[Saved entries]
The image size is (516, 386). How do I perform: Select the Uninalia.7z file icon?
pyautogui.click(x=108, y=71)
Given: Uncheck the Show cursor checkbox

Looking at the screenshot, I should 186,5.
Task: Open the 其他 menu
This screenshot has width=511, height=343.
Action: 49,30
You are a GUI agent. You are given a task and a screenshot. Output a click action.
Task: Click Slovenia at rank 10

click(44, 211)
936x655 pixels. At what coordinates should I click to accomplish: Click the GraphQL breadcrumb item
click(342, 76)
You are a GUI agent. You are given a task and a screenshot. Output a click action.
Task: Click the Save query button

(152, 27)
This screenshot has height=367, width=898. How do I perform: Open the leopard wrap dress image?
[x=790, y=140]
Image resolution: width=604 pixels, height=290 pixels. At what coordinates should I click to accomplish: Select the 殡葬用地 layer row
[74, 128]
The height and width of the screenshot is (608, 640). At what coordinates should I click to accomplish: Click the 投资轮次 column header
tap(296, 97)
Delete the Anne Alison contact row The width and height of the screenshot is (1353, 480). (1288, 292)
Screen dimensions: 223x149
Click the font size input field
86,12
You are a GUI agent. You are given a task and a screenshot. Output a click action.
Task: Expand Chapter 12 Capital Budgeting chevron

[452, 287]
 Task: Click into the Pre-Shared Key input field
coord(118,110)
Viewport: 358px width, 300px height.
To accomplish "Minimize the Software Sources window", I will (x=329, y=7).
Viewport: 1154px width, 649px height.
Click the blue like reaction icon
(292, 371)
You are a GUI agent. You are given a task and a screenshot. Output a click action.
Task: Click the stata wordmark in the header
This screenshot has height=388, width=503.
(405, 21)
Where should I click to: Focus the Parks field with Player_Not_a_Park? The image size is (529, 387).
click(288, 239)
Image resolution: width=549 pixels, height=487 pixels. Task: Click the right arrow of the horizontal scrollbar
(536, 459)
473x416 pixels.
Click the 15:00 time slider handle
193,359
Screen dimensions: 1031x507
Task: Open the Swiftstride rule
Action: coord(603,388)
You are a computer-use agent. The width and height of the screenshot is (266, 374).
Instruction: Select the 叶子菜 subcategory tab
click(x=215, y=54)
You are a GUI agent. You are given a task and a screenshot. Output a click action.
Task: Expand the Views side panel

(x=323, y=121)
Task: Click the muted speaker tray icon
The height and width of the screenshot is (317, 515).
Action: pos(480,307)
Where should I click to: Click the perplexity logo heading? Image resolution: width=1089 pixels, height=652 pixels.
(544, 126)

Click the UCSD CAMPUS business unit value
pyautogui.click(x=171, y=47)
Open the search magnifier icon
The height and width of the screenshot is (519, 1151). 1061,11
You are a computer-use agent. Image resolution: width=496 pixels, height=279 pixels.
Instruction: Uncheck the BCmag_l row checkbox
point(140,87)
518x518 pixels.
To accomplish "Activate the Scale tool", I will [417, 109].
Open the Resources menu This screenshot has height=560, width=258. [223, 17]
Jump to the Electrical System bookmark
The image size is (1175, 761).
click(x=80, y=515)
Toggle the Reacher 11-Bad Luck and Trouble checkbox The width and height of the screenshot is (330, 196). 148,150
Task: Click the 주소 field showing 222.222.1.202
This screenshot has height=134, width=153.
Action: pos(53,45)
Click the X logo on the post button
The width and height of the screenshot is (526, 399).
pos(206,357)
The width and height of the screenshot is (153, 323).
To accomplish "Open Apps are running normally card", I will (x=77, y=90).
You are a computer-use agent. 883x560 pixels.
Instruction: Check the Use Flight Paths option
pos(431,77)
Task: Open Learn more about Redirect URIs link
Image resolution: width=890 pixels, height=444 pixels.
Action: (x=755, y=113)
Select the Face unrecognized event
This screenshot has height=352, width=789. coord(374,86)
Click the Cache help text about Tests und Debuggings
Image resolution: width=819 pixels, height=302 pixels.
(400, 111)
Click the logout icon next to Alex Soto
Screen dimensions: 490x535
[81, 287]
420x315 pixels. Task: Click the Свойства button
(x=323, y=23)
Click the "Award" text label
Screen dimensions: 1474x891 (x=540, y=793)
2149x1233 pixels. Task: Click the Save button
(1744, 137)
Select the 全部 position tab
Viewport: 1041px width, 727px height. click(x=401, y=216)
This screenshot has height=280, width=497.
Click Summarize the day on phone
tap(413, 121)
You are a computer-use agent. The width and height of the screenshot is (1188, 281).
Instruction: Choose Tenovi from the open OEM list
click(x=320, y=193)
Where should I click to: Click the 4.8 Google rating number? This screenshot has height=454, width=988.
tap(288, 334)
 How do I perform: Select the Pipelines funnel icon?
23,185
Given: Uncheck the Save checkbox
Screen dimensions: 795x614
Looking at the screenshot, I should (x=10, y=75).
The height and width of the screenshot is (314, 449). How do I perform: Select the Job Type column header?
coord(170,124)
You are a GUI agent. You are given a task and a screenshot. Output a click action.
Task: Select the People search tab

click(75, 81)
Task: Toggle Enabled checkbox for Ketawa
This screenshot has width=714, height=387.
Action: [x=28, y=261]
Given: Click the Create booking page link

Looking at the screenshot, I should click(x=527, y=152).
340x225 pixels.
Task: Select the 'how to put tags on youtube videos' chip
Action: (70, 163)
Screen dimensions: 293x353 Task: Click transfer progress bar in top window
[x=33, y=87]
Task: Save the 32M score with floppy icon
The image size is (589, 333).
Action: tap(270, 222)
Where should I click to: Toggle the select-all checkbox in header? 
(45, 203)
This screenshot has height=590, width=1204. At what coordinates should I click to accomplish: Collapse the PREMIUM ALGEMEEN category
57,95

• [TASK TO CARRY OUT] Look through the data and gather every line with the string "will" in it.

• [RESULT OF THE TASK]
To accomplish "Minimize the Software Sources window", I will (x=329, y=7).
To accomplish "Activate the Scale tool", I will [417, 109].
To accomplish "Open Apps are running normally card", I will (x=77, y=90).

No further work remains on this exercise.